James C. Andrews, M.D., of the Department of Radiology at Mayo Clinic's campus in Rochester, Minnesota, says: "We have now performed AVS in more than 700 patients. The adrenal veins are sequentially catheterized through the percutaneous femoral vein approach under fluoroscopic guidance, and correct catheter tip location is confirmed with injection of a small amount of contrast medium. Blood is obtained by gentle aspiration from both adrenal veins. Successful catheterization may require an array of catheter configurations, either available from manufacturers or custom made with steam shaping during the procedure to facilitate access to the adrenal veins.

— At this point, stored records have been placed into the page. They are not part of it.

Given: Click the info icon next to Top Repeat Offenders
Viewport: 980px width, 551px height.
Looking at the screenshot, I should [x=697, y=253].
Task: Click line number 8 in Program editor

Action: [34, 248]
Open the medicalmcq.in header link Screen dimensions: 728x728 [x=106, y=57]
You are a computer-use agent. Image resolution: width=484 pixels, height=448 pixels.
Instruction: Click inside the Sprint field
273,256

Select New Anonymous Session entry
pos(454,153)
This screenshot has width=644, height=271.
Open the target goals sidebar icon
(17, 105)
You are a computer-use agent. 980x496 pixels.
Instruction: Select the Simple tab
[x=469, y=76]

Results of bilateral adrenal venous sampling
Results of bilateral adrenal venous sampling
Results of bilateral adrenal venous sampling performed in a 59-year-old patient with primary aldosteronism. The cortisol concentrations from the adrenal veins and inferior vena cava are used to confirm successful catheterization; the adrenal vein cortisol-to-inferior vena cava cortisol ratio is typically more than 10-to-1 when the protocol for continuous cosyntropin infusion is followed (minimum cutoff is greater than a ratio of 5-to-1). Dividing the plasma aldosterone concentrations (PACs) of the right and left adrenal veins by the respective cortisol concentrations corrects for the dilutional effect of blood from the inferior phrenic vein flowing into the left adrenal vein; these quotients are termed cortisol-corrected aldosterone ratios. In patients with aldosterone-producing adenoma (APA), the mean cortisol-corrected aldosterone ratio (APA-side PAC/cortisol concentration-to-normal adrenal PAC/cortisol concentration ratio) is 18-to-1. A cutoff for the cortisol-corrected aldosterone ratio from high side to low side of more than 4-to-1 is used to indicate unilateral aldosterone excess. The lateralizaton ratio in this patient is 6.2-to-1 and is consistent with a right adrenal APA.

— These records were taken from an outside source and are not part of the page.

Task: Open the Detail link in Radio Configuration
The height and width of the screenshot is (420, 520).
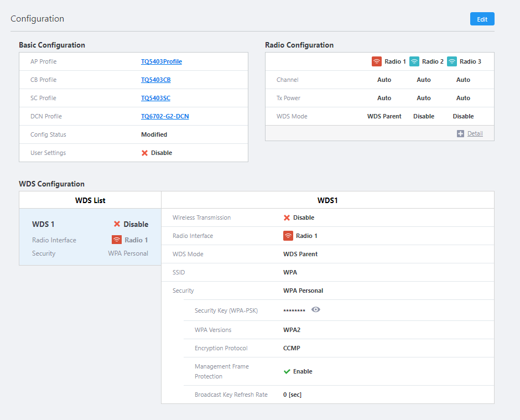Action: pyautogui.click(x=475, y=133)
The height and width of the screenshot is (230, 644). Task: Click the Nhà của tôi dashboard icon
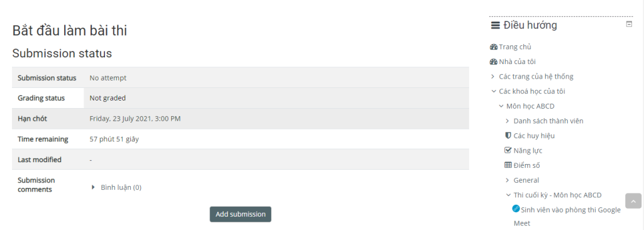(494, 62)
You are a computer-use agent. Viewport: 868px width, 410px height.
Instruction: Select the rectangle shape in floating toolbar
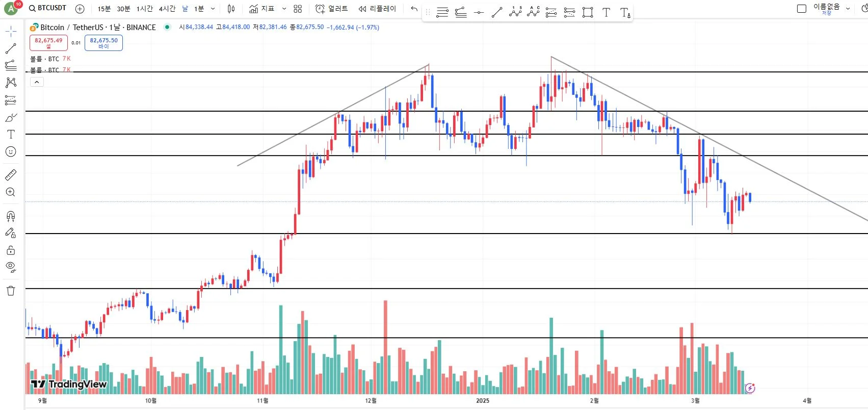click(588, 13)
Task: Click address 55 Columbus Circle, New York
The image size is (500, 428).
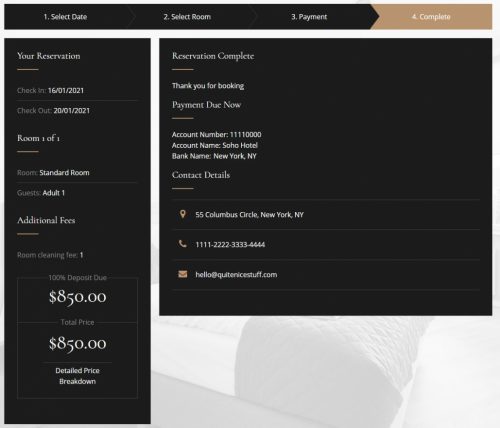Action: click(x=249, y=215)
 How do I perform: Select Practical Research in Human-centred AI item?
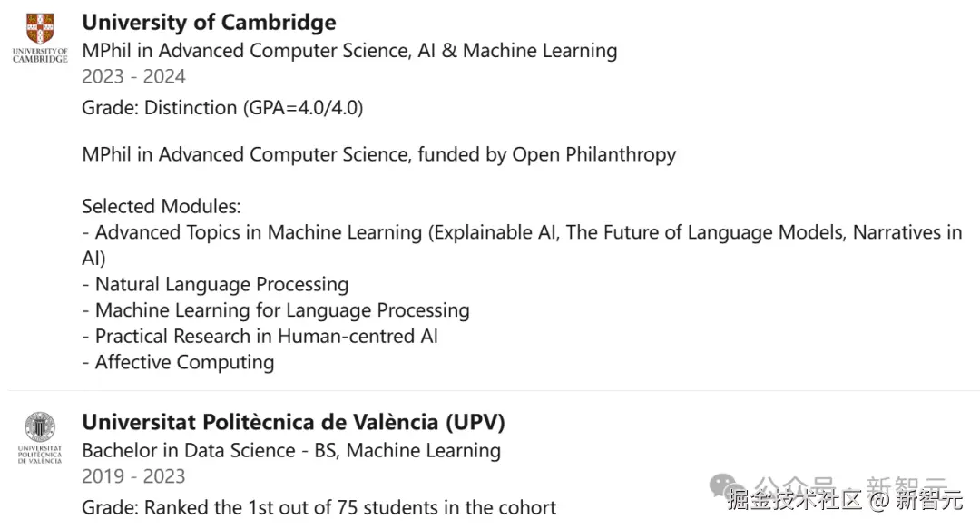point(266,337)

"At centers with experience with AVS, the complication rate is 2.5 percent or less. Complications can include symptomatic groin hematoma, adrenal hemorrhage and dissection of an adrenal vein. Aldosterone and cortisol concentrations are measured in the blood from all three sites: right adrenal vein, left adrenal vein and IVC. All of the blood samples should be assayed at ratios of 1-to-1, 1-to-10 and 1-to-50 dilutions — absolute values are mandatory. Accurate laboratory assays for cortisol and aldosterone are keys to successful interpretation of the AVS data."
Dr. Young concludes: "For patients with PA who want to pursue the surgical treatment option, AVS is the key diagnostic step."